Try it:
Update the lines from the line with "The height and width of the screenshot is (1512, 2420)." up to and including the line with "The width and height of the screenshot is (1919, 1005)." by changing "pixels" to "px", and give back only those lines with everything else unchanged.

⁂

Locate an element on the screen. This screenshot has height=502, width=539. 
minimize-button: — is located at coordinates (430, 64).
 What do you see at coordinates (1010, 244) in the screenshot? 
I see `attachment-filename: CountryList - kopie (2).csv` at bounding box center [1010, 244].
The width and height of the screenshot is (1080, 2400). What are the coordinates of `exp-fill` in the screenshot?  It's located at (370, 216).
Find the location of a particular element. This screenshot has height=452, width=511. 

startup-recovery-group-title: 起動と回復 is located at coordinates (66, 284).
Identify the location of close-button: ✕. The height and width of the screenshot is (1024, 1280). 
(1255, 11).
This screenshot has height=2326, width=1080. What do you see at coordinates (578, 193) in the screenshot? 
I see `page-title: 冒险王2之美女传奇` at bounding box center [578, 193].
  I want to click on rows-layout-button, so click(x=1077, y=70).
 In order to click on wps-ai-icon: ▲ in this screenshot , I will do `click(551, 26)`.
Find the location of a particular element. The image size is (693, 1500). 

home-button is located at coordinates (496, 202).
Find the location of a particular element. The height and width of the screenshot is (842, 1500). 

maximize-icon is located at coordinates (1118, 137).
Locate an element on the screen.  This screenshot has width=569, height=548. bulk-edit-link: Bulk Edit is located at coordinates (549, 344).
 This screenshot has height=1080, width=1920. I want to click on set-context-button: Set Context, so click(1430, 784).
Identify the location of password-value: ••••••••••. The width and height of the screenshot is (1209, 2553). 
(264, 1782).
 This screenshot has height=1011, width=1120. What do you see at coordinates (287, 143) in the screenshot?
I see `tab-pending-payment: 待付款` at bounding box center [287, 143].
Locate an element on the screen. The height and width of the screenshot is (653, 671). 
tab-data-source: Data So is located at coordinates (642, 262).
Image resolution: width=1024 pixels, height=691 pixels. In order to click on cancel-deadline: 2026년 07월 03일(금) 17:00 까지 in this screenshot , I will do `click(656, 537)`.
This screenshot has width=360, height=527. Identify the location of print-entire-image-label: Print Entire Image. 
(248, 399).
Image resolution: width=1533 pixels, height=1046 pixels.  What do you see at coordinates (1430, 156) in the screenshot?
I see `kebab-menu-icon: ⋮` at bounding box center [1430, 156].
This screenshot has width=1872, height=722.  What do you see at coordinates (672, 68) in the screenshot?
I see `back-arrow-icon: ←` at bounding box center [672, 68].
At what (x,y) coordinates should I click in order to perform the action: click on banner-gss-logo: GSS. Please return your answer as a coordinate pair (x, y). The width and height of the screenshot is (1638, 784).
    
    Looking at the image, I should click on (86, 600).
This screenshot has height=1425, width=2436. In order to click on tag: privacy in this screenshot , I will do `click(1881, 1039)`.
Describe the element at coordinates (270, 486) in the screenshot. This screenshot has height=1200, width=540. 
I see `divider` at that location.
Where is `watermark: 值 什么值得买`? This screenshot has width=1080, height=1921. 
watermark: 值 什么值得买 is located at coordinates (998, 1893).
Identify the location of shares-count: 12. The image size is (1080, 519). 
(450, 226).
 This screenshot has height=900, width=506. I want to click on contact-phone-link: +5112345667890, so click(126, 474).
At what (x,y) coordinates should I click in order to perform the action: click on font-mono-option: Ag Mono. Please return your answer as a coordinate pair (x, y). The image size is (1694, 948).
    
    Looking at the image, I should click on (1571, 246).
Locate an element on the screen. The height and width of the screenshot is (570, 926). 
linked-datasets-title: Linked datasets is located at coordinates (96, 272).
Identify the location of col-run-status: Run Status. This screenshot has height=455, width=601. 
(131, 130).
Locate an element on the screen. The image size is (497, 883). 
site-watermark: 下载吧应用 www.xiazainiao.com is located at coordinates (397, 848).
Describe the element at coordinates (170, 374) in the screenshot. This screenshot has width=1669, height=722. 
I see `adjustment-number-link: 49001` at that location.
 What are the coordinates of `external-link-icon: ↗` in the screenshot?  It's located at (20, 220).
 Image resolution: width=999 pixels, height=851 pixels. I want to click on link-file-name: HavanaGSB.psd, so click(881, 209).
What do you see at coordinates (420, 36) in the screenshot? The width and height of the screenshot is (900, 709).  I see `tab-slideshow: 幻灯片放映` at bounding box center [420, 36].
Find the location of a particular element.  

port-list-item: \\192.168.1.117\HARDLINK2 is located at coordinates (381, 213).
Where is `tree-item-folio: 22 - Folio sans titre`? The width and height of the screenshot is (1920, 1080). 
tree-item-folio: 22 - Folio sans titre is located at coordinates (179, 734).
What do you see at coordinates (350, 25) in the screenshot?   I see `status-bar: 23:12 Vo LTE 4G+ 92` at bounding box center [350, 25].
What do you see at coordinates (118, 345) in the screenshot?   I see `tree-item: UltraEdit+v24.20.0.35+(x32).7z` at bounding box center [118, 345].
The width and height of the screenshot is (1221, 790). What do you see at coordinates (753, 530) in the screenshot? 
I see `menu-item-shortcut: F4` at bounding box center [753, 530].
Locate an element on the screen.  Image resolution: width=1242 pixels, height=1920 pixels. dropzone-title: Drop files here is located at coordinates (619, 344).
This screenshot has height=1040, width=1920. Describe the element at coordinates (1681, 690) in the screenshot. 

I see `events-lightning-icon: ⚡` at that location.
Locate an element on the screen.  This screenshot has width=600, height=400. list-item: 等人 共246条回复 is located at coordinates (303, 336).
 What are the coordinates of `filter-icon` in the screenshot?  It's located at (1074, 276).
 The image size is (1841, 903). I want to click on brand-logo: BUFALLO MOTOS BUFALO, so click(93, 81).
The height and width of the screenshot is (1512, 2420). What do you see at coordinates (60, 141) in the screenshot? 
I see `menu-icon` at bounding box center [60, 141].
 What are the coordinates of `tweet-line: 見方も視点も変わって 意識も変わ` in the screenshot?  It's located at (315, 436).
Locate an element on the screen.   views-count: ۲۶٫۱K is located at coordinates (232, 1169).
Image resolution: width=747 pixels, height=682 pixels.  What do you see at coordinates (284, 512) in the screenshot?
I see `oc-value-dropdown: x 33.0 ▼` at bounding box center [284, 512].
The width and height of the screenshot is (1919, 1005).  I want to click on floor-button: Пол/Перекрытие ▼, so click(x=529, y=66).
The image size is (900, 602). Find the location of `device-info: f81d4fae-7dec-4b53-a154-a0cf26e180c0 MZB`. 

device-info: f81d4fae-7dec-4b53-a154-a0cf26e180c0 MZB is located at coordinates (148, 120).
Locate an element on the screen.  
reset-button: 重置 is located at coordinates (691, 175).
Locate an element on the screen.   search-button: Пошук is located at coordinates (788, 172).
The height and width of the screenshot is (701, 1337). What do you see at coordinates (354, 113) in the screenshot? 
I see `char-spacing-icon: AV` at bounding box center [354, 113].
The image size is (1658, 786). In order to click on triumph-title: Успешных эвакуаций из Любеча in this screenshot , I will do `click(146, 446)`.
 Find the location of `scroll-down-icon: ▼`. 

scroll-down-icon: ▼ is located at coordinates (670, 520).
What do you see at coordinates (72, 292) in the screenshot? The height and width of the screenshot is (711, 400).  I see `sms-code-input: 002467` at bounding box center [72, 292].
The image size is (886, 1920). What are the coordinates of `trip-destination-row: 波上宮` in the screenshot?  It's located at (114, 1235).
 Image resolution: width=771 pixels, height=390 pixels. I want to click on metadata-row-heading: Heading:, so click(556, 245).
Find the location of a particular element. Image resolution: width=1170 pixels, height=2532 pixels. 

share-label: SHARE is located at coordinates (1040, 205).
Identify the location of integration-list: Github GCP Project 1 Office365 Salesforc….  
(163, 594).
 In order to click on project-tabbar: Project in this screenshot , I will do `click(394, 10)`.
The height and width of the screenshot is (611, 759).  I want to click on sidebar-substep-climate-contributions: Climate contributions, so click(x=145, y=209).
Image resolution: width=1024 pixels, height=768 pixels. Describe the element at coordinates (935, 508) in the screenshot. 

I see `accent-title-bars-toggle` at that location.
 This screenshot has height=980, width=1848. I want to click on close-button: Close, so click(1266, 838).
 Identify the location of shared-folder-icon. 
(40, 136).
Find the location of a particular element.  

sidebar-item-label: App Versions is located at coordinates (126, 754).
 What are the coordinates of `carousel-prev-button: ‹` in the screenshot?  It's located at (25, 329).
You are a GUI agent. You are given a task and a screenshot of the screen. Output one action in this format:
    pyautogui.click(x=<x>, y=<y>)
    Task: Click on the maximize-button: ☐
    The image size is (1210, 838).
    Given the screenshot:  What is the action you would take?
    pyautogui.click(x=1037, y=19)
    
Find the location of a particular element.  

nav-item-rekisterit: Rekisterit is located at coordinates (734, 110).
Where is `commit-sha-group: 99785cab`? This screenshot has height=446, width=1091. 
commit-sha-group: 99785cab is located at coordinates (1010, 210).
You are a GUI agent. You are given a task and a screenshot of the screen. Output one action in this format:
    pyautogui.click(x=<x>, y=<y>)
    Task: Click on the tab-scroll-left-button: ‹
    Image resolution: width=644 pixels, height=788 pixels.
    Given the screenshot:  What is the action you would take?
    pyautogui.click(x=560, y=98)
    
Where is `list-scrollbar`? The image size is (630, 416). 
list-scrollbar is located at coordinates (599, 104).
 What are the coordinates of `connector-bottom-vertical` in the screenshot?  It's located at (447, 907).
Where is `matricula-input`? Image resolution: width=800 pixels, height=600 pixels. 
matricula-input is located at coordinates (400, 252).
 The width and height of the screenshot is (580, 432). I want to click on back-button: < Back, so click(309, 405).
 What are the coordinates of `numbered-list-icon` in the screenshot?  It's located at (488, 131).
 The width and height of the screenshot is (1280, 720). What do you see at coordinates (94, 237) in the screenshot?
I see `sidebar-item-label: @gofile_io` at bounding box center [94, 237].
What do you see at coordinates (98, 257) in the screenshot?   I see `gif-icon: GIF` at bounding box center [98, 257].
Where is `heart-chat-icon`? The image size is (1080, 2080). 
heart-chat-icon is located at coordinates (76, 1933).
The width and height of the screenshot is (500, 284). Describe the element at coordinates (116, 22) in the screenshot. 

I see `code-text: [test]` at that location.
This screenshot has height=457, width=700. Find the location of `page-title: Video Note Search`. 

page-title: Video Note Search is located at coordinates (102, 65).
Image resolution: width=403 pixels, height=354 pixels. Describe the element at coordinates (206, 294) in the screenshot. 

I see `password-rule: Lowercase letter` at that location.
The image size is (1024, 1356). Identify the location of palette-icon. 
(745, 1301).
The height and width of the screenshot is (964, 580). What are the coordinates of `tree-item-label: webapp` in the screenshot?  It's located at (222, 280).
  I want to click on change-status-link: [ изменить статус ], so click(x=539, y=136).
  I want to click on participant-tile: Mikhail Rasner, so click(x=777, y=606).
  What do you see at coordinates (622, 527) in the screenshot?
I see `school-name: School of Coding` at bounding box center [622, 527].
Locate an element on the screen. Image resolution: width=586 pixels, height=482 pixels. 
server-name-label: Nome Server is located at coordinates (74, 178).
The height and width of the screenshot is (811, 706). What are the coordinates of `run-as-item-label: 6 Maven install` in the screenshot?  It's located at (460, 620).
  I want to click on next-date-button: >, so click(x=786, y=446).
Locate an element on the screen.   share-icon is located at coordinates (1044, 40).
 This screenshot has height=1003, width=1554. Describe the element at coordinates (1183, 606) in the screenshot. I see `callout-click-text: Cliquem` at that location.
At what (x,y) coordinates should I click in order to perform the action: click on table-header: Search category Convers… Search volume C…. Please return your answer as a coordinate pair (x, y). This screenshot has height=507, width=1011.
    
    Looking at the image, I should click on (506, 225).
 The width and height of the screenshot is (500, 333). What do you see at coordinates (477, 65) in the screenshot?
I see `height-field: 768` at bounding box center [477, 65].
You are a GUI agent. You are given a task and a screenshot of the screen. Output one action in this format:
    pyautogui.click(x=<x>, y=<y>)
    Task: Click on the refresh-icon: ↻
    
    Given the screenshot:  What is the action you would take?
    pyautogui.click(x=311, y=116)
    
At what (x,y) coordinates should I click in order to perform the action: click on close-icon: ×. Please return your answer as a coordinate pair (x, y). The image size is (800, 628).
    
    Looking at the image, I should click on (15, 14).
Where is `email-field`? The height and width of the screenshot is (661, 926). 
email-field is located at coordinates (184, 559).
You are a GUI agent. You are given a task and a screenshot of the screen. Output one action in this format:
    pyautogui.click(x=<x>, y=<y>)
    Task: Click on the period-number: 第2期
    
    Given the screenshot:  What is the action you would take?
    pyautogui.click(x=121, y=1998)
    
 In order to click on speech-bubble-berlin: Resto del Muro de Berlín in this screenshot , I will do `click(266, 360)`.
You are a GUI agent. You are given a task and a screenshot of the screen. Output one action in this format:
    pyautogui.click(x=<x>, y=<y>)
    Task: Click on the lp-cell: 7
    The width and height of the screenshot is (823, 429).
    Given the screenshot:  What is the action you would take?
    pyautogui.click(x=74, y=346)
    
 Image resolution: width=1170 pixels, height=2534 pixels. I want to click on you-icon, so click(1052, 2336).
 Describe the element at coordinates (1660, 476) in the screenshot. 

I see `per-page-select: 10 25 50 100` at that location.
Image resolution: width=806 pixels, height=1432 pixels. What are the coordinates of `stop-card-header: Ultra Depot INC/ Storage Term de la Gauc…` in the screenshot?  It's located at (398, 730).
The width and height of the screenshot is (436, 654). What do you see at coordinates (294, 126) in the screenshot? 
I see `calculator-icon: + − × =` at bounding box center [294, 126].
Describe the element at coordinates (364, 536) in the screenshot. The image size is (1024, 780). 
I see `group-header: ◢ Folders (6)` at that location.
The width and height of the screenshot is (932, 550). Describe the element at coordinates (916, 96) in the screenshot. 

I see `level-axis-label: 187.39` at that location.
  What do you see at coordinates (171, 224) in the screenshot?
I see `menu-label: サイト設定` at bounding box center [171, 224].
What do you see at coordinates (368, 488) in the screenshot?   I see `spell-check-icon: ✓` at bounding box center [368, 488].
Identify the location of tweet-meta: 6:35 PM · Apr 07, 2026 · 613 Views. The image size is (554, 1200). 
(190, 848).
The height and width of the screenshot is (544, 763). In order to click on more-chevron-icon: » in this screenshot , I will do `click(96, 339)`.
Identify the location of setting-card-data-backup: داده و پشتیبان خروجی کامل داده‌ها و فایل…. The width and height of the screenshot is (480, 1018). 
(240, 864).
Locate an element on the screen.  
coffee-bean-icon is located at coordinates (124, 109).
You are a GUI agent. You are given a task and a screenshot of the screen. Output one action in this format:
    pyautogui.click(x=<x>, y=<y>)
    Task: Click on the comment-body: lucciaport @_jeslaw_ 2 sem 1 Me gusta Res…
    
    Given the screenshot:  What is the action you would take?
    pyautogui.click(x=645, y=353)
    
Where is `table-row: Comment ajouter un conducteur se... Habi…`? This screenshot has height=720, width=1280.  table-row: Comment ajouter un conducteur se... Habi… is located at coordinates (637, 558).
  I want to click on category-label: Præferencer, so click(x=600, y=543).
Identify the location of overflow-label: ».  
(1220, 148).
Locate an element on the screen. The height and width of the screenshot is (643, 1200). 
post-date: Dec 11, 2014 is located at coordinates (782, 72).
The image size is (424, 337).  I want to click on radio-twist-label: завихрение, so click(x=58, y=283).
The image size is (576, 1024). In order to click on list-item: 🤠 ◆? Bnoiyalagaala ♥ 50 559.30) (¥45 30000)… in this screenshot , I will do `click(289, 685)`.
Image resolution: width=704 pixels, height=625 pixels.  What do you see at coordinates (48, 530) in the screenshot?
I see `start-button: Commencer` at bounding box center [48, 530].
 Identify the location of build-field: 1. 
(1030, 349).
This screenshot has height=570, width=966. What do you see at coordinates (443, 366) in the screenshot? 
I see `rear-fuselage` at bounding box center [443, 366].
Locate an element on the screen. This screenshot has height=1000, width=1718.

⁂

Exercise answer:
The height and width of the screenshot is (1512, 2420). What do you see at coordinates (60, 141) in the screenshot? 
I see `menu-icon` at bounding box center [60, 141].
 What are the coordinates of `tweet-line: 見方も視点も変わって 意識も変わ` in the screenshot?  It's located at (315, 436).
Locate an element on the screen.   views-count: ۲۶٫۱K is located at coordinates (232, 1169).
Image resolution: width=747 px, height=682 px.  What do you see at coordinates (284, 512) in the screenshot?
I see `oc-value-dropdown: x 33.0 ▼` at bounding box center [284, 512].
The width and height of the screenshot is (1919, 1005).  I want to click on floor-button: Пол/Перекрытие ▼, so click(x=529, y=66).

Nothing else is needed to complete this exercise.